Wyoming As-Is Sale — Step-by-Step Checklist
- Sign the Wyoming certificate of title on the reverse, completing the odometer disclosure, sale price, buyer name and address, and seller signature.
- Draft a written as-is bill of sale with "AS IS — NO WARRANTIES" in conspicuous (bold or all-caps) text per WY Stat. § 34.1-2-316.
- Record the full VIN, year, make, model, odometer reading, sale price, and transaction date on the bill of sale.
- Both parties sign two copies of the bill of sale; each retains one.
- Identify which of Wyoming's 23 counties the buyer will use for title transfer — the buyer must go to their own county clerk's office, not the seller's.
- Seller removes Wyoming license plates — plates are assigned to the vehicle registration and should be surrendered or transferred at the county clerk.
- Buyer presents the signed title and bill of sale and pays the 4% sales tax to their county clerk within 30 days.
Common Pitfalls
- County clerk system confusion: Wyoming has no central DMV — each of the 23 county clerks handles title transfers independently.

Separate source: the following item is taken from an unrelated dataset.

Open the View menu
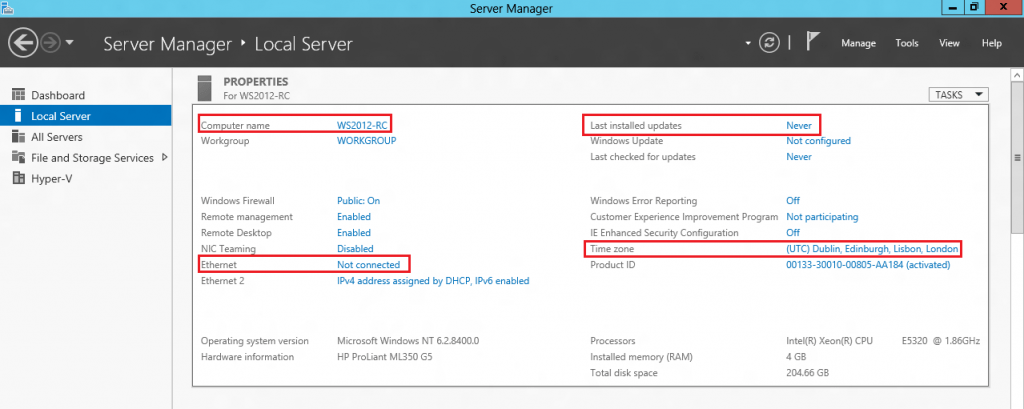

Office hours, fee schedules, and processing times vary by county. Buyers must go to their own county clerk, not the seller's. Both parties should confirm which county office applies before the transaction.
- AS IS conspicuousness: under WY Stat. § 34.1-2-316, the disclaimer must be visually prominent. Burying "as is" in standard body-weight text within a printed form does not satisfy the statutory requirement — bold or all-caps is the minimum safe standard.
- No inspection but buyer beware on condition: Wyoming's lack of a state inspection program means buyers have no mandatory post-purchase safety check to trigger seller liability. However, this also means buyers have no state-mandated protection — a vehicle in dangerous condition is entirely the buyer's problem once the as-is sale is complete.
- Odometer disclosure on title: federal law (49 U.S.C. § 32705) requires a written odometer disclosure for most vehicles under 10 model years old. The disclosure must appear on the title or in a separate written statement — failure to provide it exposes sellers to federal civil penalties regardless of the as-is clause.
- 30-day title transfer deadline: if the buyer delays the county clerk filing beyond 30 days, penalties accrue and the seller remains on record as the registered owner. Sellers should request confirmation from the buyer that the title has been transferred.
Pro Tip
Wyoming's county-clerk title system is straightforward once both parties know which county office handles the transfer — the buyer's county of residence governs, fees are modest, and the absence of inspections makes Wyoming one of the simpler states for private as-is vehicle transactions, as long as the AS IS clause is properly documented in writing.